Bio
After studying Chemistry at the University of Bonn (Germany), Dr Fingerhut specialized in biochemistry under Prof. Konrad Sandhoff, with a focus on lysosomal storage disorders. He obtained his PhD from the University of Würzburg (Germany) for research on peroxisomal disorders, especially on Refsum Disease, under Prof. Ernst Conzelmann. Afterwards, he headed the newborn screening and metabolic laboratory at the University Children’s Hospital, Hamburg Eppendorf, from 1995 to 1999. From 1999 to 2008 he invented expanded newborn screening by tandem mass spectrometry in Munich, together with Prof. Roscher and Prof. Olgemöller. In 2008, he switched to the University Children´s Hospital Zurich (Switzerland), where he also expanded screening by tandem mass spectrometry, but also invented screening for cystic fibrosis (CF) and severe combined immunodeficiency (SCID). In 2021 he went back to Germany, where he is now the Director of the newborn screening laboratory at SYNLAB MVZ Weiden, and is Associate Professor for clinical biochemistry at the Technical University Deggendorf (Germany). Dr Fingerhut has authored over 100 peer-reviewed papers in scientific journals and several book chapters, for example the 2nd edition of the Physician´s Guide to the Diagnosis, Treatment, and Follow-Up of Inherited Metabolic Diseases (Springer, eds. Nenad Blau et al.). He received several poster prizes, and was awarded the Guthrie Award by the International Society for Neonatal Screening in 2023. Dr Fingerhut is also the founder and Editor-in-Chief of the International Journal of Neonatal Screening since 2015, and it has become one of the top journals in this field, with an impact factor of 4.0 and a citescore of 6.7. He serves as reviewer and scientific board member for several journals, reviewer for the German Akkreditation Body (DAkkS) for newborn screening and clinical chemistry.

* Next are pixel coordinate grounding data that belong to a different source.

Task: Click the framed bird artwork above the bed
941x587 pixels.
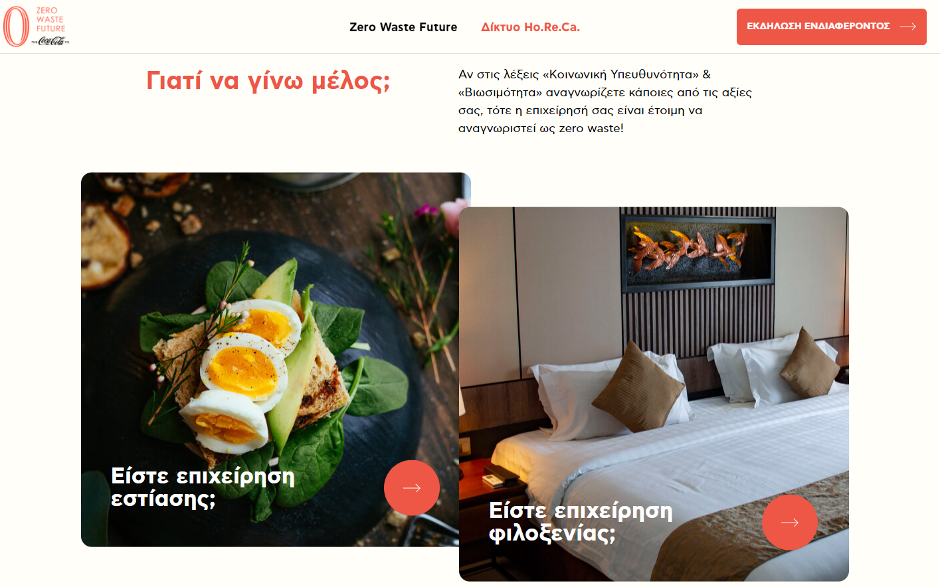Action: coord(698,250)
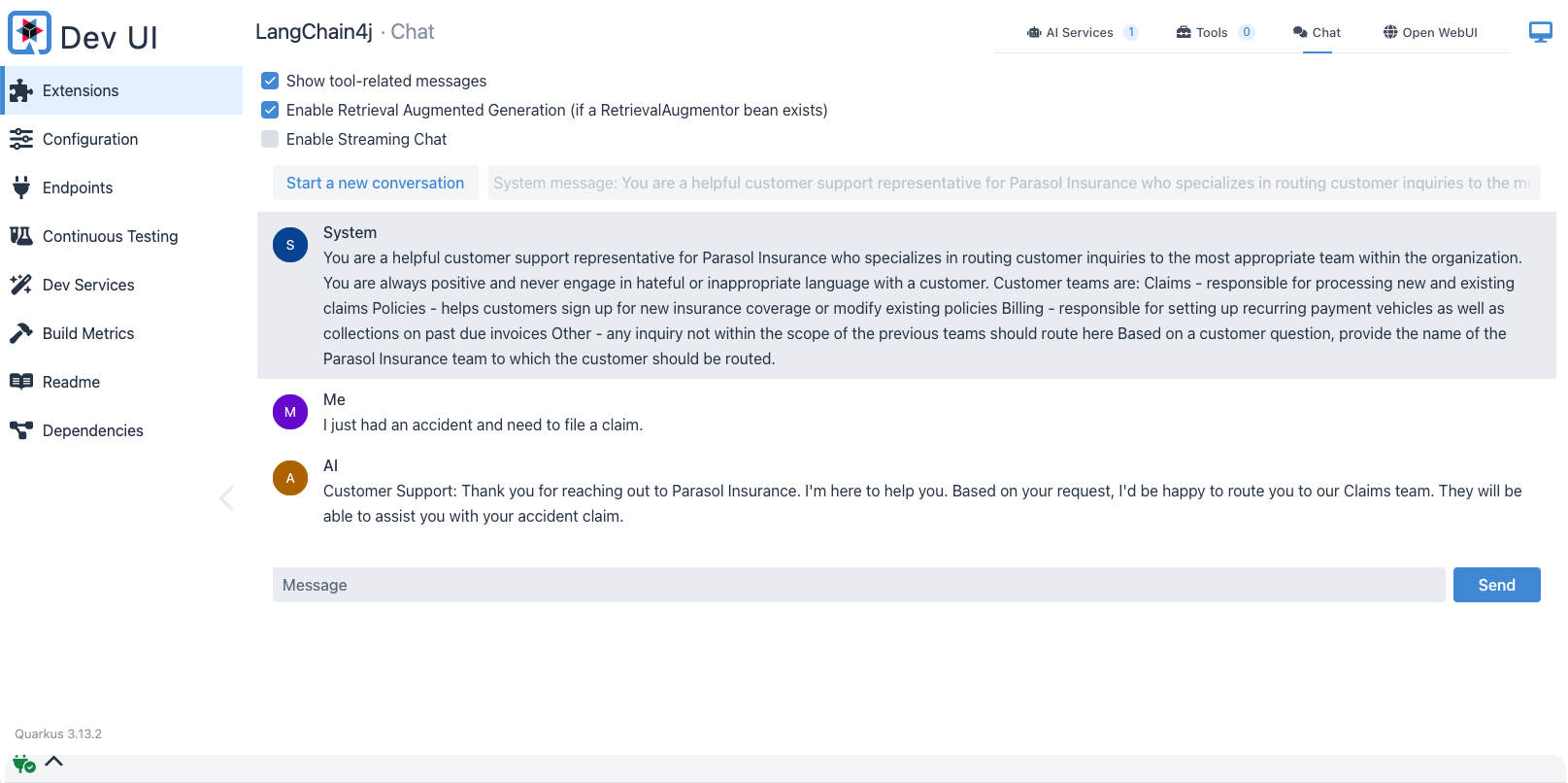1568x783 pixels.
Task: Click the monitor icon at top right
Action: 1540,32
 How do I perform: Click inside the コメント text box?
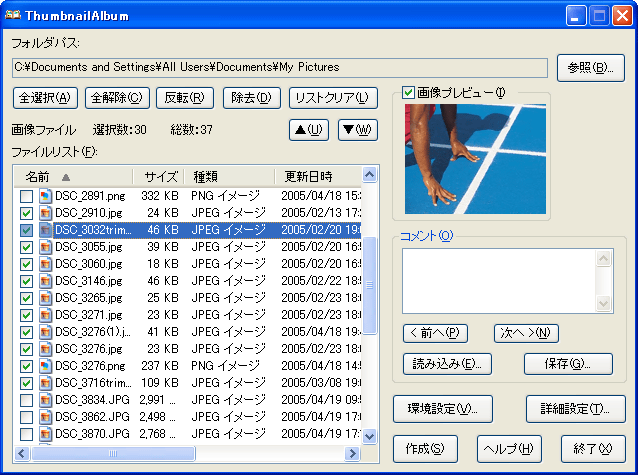(x=499, y=281)
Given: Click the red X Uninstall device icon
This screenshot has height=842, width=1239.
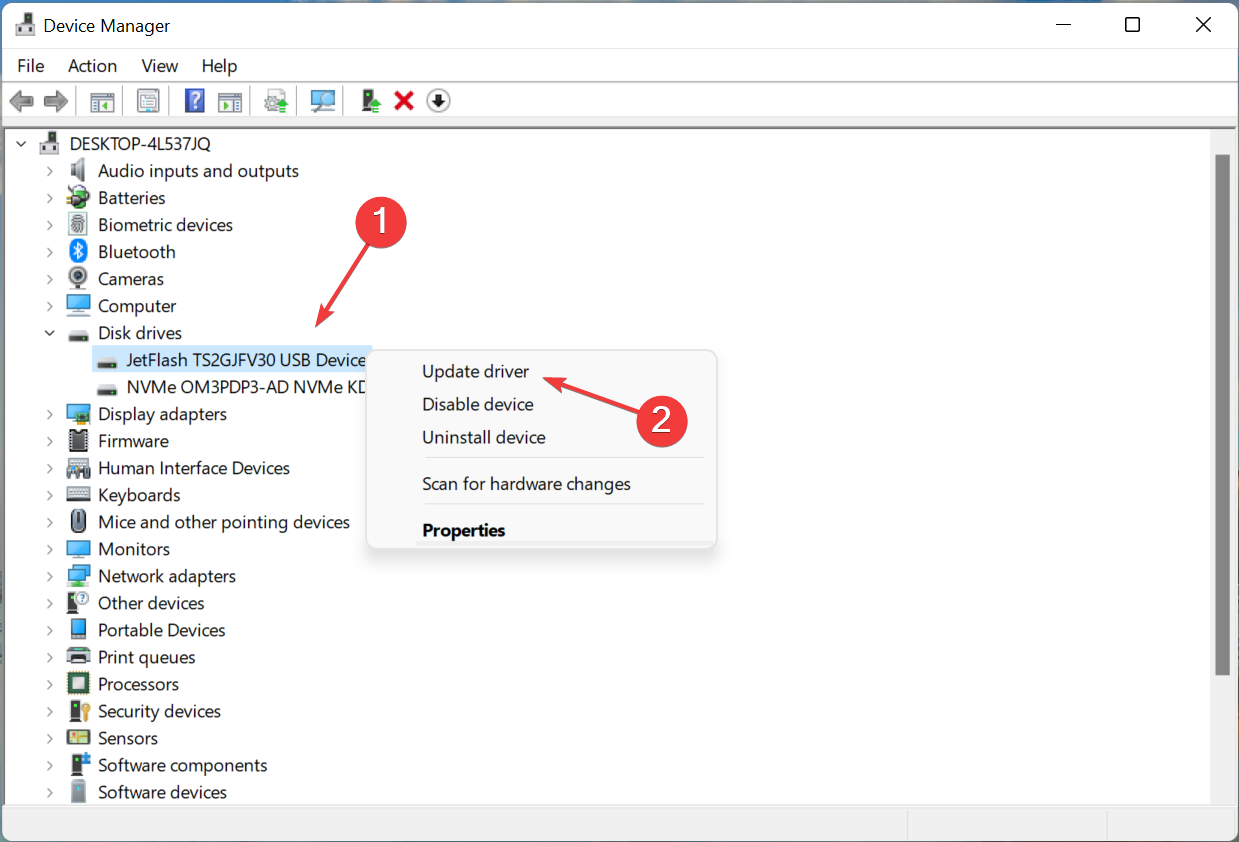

He is also a member of several scientific societies: ISNS, SSIEM, DGNS, GfAS, the Clinical Laboratory Standards Institute (CLSI), and a member of the CLSI Expert Panel on Newborn Screening.

Talk
Wilson and Jungner Principles as an Ethical Framework and ‘Screening as a System’

Bio
Dr. Schielen is a senior scientist at the National Institute of Public Health and the Environment, Centre for Population Screening, in Bilthoven, the Netherlands (RIVM). He earned his PhD from Utrecht University in the Netherlands. He has a background in prenatal screening for Down’s syndrome and adverse pregnancy outcomes and neonatal screening for metabolic and other disorders, and was head of the reference laboratory for pre- and neonatal screening at RIVM until 2020. Since 2020, he has been the quality assurance and science coordinator for a programme focusing on breast, cervical, and colon cancer screening in the Caribbean part of the Netherlands. Implementing screening programmes in a setting with limited resources brings together his passion for screening and global health, and contributes to more equity in public health worldwide, with responsible choices to make the programmes accessible for all, respecting local values, local circumstances, and proper monitoring and evaluation. To establish this, he is partly seconded to the Julius Centre of the Utrecht University Medical Centre, the Netherlands. In another capacity, he is also the manager of the International Society of Neonatal Screening (ISNS). The ISNS, with more than 500 professional members globally, invests in screening programme support in LMIC countries. For the ISNS, he is involved in activities to establish more equity in neonatal screening not only in European states, but also globally.

Talk
ISNS General Guidelines for Neonatal Bloodspot Screening 2025

Bio
Professor Dianne Webster received her PhD from the University of London (UK, 1981) on aspects of the inborn error of metabolism hereditary orotic aciduria. She has been involved in newborn screening since 1986, and served as the Director of the New Zealand Newborn Metabolic Screening Programme since 1991. She is an honorary Professor at the Liggins Institute of the University of Auckland School of Medicine. She has served in various capacities in several professional societies, notably the ISNS (in which she currently serves as an Asia Pacific representative and Vice President), but also the Human Genetics Society of Australasia and the Clinical and laboratory Standards Institute. She has been involved in the organisation of many meetings, and has been invited as a plenary speaker many times. Her areas of interest in newborn bloodspot screening are programme evaluation (adding and removing disorders), disorder definition and counting, guideline development, and supporting fledgling newborn screening programmes.